以下は Stripes テクスチャの3番目のバージョンへの、getTextureSpec() の実装です。完全なソースコードは Stripes3.java です。

public void getTextureSpec(TextureSpec spec, double x, double y, double z, double xsize, double ysize, double zsize, double t, float param[])
{
  double halfsize = 0.5*xsize, fract1, fract2;
  
  if (xsize == 0.0)
    fract1 = (x-Math.floor(x) < width) ? 1.0 : 0.0;
  else
    fract1 = (totalStripeWidth(x+halfsize) - totalStripeWidth(x-halfsize))/xsize;
  fract2 = 1.0-fract1;
  
  spec.diffuse.setRGB((float) (fract1*color1.getRed() + fract2*color2.getRed()),
      (float) (fract1*color1.getGreen() + fract2*color2.getGreen()),
      (float) (fract1*color1.getBlue() + fract2*color2.getBlue()));
  spec.specular.setRGB(0.0f, 0.0f, 0.0f);
  spec.transparent.setRGB(0.0f, 0.0f, 0.0f);
  spec.emissive.setRGB(0.0f, 0.0f, 0.0f);
  spec.bumpGrad.set(0.0, 0.0, 0.0);
  spec.roughness = spec.cloudiness = 0.0;
}

double totalStripeWidth(double x)
{
  double xi = Math.floor(x), xf = x-xi;
  
  if (xf < width)
    return xi*width + xf;
  return xi*width + width;
}
totalStripeWidth() は、0と x の間の color1 の幅の合計を計算します。数学的に言うと、color1 ストライプで1に等しく、color2 ストライプで0に等しい関数の不定積分です。その後、幅 xsize の領域にわたって定積分を計算、xsize で割って、color1 のピクセルのトータルの割合を取得します。
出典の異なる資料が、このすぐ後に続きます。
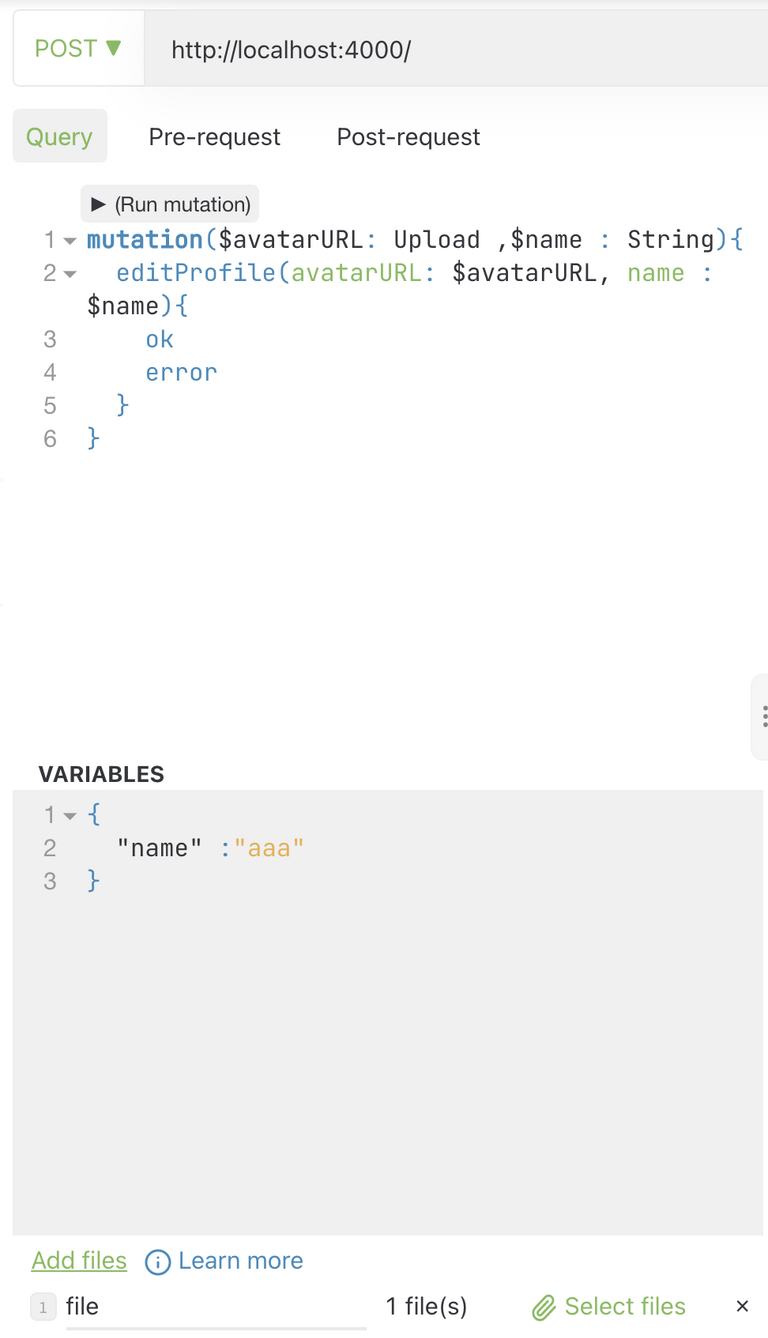The width and height of the screenshot is (768, 1338).
Task: Click the vertical dots pane handle
Action: pyautogui.click(x=764, y=716)
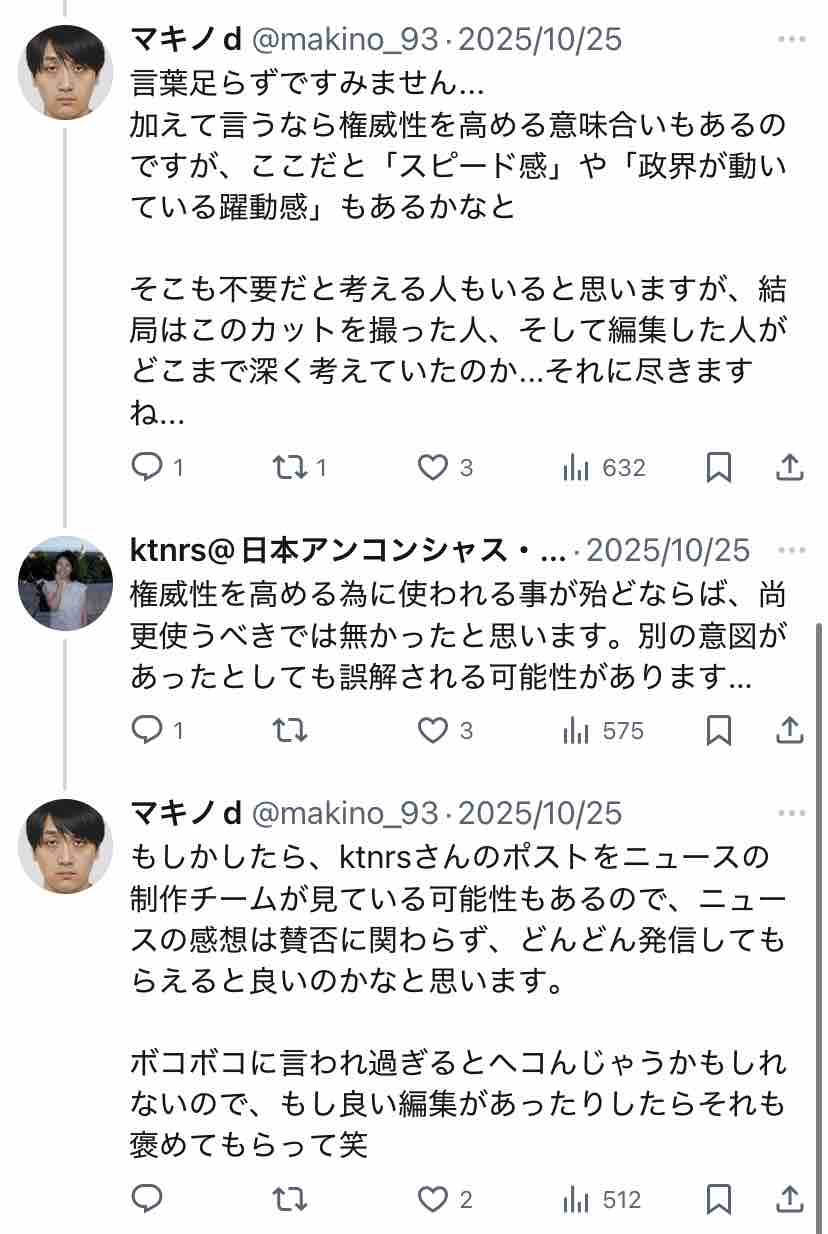Reply to the last makino_93 post
The image size is (828, 1234).
pyautogui.click(x=148, y=1198)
結果テクスチャを以下に示します。ご覧のように、結果は非常に改善されました。

もろちん、これは例外的に単純なテクスチャです。ほとんどのテクスチャで、分析的に平均化するのはさらに難しくなります。多くの場合は不可能で、さまざまな近似が必要となります。言うまでもなく、コードはさらに複雑になり、手続きテクスチャの開発に必要な時間は増大します。

エイリアス問題の解決には、いつでもスーパーサンプリングを頼りに できる ことを思い出しましょう。ときには完全に合理的な選択肢にもなり得ます。テクスチャに1つか2つの画像を含めるだけで、それを以降は使わないなら、恐らくスーパーサンプリングが使えます。これで要求される追加レンダー時間は、最初の方法でテクスチャを作成するのに節約する時間での相殺以上です。その一方で、1つのテクスチャを多数の画像に使う場合、最初からアンチエイリアスの構築に時間をかけるなら、長く走らせるほうがはるかにマシになります。そしてもしあなたのテクスチャを他の人に使わせるなら、アンチエイリアスは絶対に必要なものと考えたほうがいいでしょう。